▶ À FAIRE
**a)** Dans l'extrait sur la pauvreté à Paris, Paris est qualifiée de capitale mondiale de quoi ?
**b)** Recopiez l'extrait sur la pauvreté à Paris en partant de « Pauvreté à Paris » et en terminant par « politiques, malgré eux. ».

▶ EXTRAIT CITÉ
---+---
Pauvreté à Paris : clochards et nouveaux pauvres
La ville du luxe, la ville lumière, capitale mondiale du tourisme, Paris, a un autre visage, un visage que l’on ne voudrait pas montrer, un visage qui n’est pas forcément dans l’esprit des touristes venus à la recherche des merveilles architecturales ou des achats de luxe sur les Champs Elysées. Comme dans toute grande métropole, il y a le faste, mais également la pauvreté, les gens laissé à la marge de la société, qu’on fait semblant d’oublier, mais qui sont trop souvent le sujet des débats politiques, malgré eux.
---+---
▶ DONNÉES FOURNIES
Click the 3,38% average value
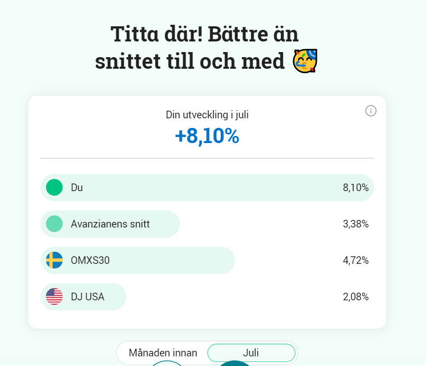Viewport: 426px width, 366px height. tap(356, 224)
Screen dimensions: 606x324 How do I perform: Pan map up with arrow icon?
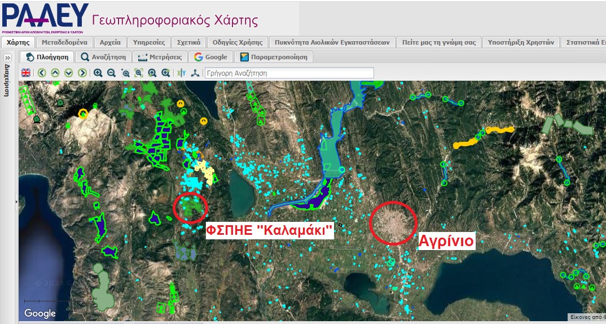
---+---
▶ RÉPONSES
**a)** Du tourisme.

**b)**
Pauvreté à Paris : clochards et nouveaux pauvres
La ville du luxe, la ville lumière, capitale mondiale du tourisme, Paris, a un autre visage, un visage que l’on ne voudrait pas montrer, un visage qui n’est pas forcément dans l’esprit des touristes venus à la recherche des merveilles architecturales ou des achats de luxe sur les Champs Elysées. Comme dans toute grande métropole, il y a le faste, mais également la pauvreté, les gens laissé à la marge de la société, qu’on fait semblant d’oublier, mais qui sont trop souvent le sujet des débats politiques, malgré eux.